When the following code is executed,

btn.addEventListener('click', function() {
    console.log("Btn Clicked!");
inp.addEventListener('keydown', function() {
    alert("Key Pressed!");

the browser registers the two event handlers associated with the 'click' and 'keydown' events respectively in the event table. When an event occurs, for example, the user presses a key in the input box, the browser looks up the event table if there is any associated callback registered for that event. If it finds one, it pushes the callback function (alert in our example) to the queue where it waits for its turn to get executed.

An event queue is a staging area that enqueues messages and associated callbacks waiting to be processed and the event loop continually monitors the queue for messages. When the call stack is empty, the first callback in the queue is moved to the call stack for execution, and so on.

Monitoring the queue for callbacks in a loop

You can imagine the event queue as simply a stopping place en route to a destination. JavaScript runtime has an event queue which is a (temporary stopping place) which is used to store a list of callback functions that are waiting to be invoked and moved over to the call stack (destination) and then processed there. On the other hand, note that the synchronous function calls are directly added as new stack frames onto the call stack.

The event queue is implemented as a FIFO data structure, meaning that callbacks execute in the order they are added onto the queue. Note that the functions held in the event queue won't get executed until all of the functions in the call stack are executed no matter how time consuming they are. Let us discuss this in a little detail.

The JavaScript runtime has a process that constantly checks whether there are any stack frames in the call stack. If there are any, the runtime processes those frames and executes the functions associated with those frames. Whenever the call stack is empty, the event loop then pays attention to the event queue and checks to see if it has any functions waiting to be invoked. If there are one or more functions stored in the queue, then the runtime removes the first function from the queue, pushes it into the call stack, and executes it, and so on. Even if the event queue is empty, the monitoring process just keeps on running indefinitely, and therefore, this it is called the event loop.

Note that when a function is grabbed off of the queue and placed in the call stack, that function is executed/processed completely until it reaches its synchronous completion.

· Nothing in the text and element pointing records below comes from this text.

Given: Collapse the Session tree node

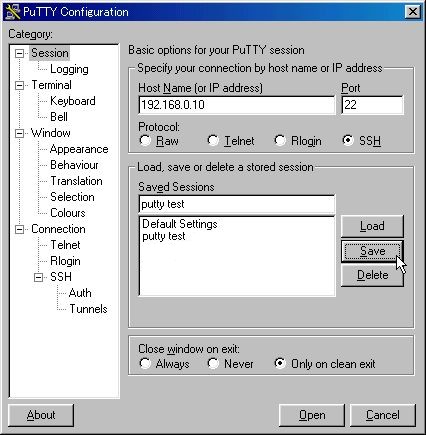Looking at the screenshot, I should [20, 53].
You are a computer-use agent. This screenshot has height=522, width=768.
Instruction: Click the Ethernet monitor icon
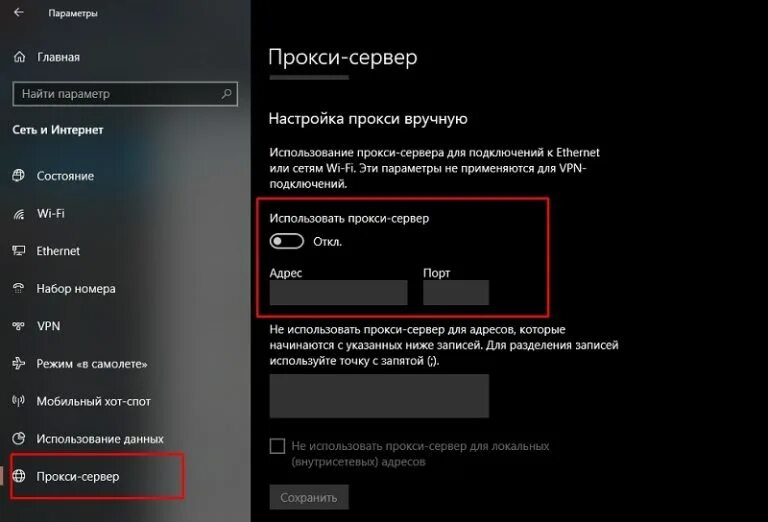pyautogui.click(x=19, y=251)

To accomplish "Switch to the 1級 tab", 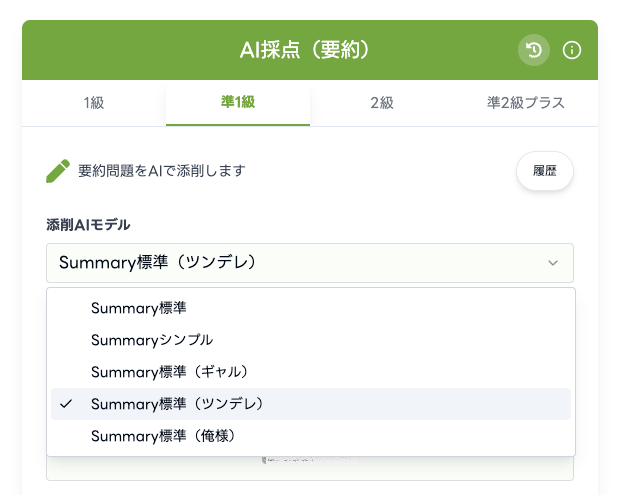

In this way, you can safely assume that a function will always execute to completion, without interruption, before any other code is executed.

The event messages are placed in the event queue in response to events, such as timeout, mouse being clicked, etc. given a callback function has been provided. When an event is fired, the associated callback is called with the event as a parameter. But if an event occurs and no associated callback function is provided, no message will be placed in the queue.